Inside Bube’s Brewery
When we drove to Mount Joy, Pennsylvania in search of Bube’s Brewery (see my previous post: “Introducing Bube’s Brewery“) we didn’t know what to expect since I hadn’t done any prior research other than grabbing the street address from BeerMapping.com. The only glitch was the street address. Mount Joy has two roads named North Market. One of them, the first one we found was called North Market Avenue. Bube’s Brewery is on North Market Street—a very important distinction if you want to find the brewery.
From the street, Bube’s Brewery doesn’t look like much. In fact, my wife and I thought it was closed, but years of beer travel has taught me that appearances are often deceiving. The best thing to do when looking for a brewpub or brewery is to pound on a few doors or just walk in the first unlocked door you can find. That’s what we did. We opened up the yellow painted door under the Bube’s sign and found ourselves in dark seemingly endless system of stairs, tunnels, cavernous rooms, and passageways.

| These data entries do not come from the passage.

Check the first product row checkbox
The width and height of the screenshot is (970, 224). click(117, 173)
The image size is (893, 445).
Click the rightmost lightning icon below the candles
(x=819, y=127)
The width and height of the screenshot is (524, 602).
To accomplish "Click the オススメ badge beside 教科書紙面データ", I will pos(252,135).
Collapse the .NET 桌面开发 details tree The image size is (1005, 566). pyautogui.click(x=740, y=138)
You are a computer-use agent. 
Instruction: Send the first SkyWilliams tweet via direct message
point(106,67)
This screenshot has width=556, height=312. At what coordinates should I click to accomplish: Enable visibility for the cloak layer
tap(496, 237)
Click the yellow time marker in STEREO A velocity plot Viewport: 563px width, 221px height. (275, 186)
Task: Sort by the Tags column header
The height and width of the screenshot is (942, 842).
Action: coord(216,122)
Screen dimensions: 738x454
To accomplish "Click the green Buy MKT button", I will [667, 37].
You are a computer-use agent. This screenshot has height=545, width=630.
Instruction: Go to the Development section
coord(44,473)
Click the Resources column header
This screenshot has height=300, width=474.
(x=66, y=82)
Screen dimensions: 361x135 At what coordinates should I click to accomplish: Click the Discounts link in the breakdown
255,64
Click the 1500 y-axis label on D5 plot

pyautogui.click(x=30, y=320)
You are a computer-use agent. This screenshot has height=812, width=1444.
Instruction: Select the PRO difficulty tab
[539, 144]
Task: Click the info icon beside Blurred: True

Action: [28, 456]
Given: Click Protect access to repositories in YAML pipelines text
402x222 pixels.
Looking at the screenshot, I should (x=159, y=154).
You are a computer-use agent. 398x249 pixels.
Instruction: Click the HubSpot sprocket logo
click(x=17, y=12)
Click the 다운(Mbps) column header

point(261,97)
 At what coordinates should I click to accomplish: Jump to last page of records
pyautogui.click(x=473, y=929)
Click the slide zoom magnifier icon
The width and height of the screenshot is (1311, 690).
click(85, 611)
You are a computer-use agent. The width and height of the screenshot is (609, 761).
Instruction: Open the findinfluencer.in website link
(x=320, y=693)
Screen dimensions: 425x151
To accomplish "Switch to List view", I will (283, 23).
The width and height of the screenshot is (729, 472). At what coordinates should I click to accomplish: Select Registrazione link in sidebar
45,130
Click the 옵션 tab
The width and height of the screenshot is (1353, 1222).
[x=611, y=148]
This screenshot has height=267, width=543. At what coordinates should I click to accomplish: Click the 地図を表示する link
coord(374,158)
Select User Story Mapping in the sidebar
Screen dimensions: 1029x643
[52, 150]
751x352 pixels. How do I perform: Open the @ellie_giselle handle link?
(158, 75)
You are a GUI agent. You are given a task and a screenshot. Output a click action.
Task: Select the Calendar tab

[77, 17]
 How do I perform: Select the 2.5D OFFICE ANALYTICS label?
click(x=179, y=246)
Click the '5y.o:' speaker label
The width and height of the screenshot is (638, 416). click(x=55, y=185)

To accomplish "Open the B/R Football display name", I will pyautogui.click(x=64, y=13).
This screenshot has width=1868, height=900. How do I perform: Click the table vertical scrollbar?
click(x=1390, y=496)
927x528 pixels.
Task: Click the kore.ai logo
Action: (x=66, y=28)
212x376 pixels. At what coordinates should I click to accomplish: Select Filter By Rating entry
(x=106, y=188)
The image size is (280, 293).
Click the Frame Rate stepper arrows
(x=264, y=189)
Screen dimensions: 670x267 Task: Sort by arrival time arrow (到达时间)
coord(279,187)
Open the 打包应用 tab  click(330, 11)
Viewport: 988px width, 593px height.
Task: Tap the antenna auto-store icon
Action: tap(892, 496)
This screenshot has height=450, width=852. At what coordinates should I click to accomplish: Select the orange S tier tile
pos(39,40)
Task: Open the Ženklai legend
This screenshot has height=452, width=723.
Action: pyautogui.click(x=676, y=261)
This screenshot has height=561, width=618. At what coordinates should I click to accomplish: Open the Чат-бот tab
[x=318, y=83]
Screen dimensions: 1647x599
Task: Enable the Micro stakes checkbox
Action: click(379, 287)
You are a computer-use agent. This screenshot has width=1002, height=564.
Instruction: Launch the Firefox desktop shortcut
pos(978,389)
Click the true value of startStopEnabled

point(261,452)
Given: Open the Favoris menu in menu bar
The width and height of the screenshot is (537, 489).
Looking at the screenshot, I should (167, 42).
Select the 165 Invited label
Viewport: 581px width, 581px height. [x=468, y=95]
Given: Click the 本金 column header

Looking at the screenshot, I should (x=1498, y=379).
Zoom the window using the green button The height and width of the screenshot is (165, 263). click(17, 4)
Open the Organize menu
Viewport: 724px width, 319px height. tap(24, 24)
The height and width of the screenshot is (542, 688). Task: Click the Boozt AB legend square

We ate in the taproom/tavern, called the Bottling Works. This crypt-like space is dark, dusty, and cozy. It was the part of the original Brewery where the beer was bottled. Seating is available in a front dining area, at the bar, or in the back room where there’s a stage for live musical performance. For an appetizer we had pretzels dipped in Boursin cheese. This is a simple signature dish at Bube’s and is served complimentary before dinner in the Catacombs.
Of course, I ordered the beer sampler. It consisted of the four regular house beers and a Belgian trippel. The trippel was excellent and I had to order another ten ounce goblet of that. The whole time I was scribbling in my notebook and snapping photos, so the waitress asked me if I was “a beer critic.” I explained that beer and brewpub evaluation were indeed my avocation. She told me that if I wanted to wander around the place and see some of the other parts of the Brewery, I could. She went off to get some keys. At that moment I had no idea about the extent of the Bube’s complex.
My first tour of Bube’s Brewery was self-guided and with a Belgian trippel in hand. We first wandered past a large pit with a pulley system suspended over it, down some rock-hewn steps into a room with five enormous wooden barrels. It was then that I started to piece together the facts. Bube’s Brewery was a real, historic brewery, not just a brewpub/microbrewery and here were the 19th century fermentation vessels to prove it.
The next room we entered was the art gallery. From the art gallery were steps leading up to the Alois restaurant and then a cave-like area that I learned later were steps down to the Catacombs. We wander back past the wooden barrels and up another flight of stairs into a loft space called the Cooper Shed, located over the entryway and microbrewery. The Cooper Shed is the part of the original Brewery where the keg barrels where manufactured, and now it’s part homebrew shop, gift shop, and brewery museum. The Cooper Shed contained one gem of a resource that would help to inform our Pennsylvania brewpub tour in a major way: a book by Lew Bryson called Pennsylvania Breweries.




Your visit brings back fond memories. Friends of ours own a bed-and-breakfast in the area and made us reservations at Bube’s when we visited — a cool place to dine in. Loved it!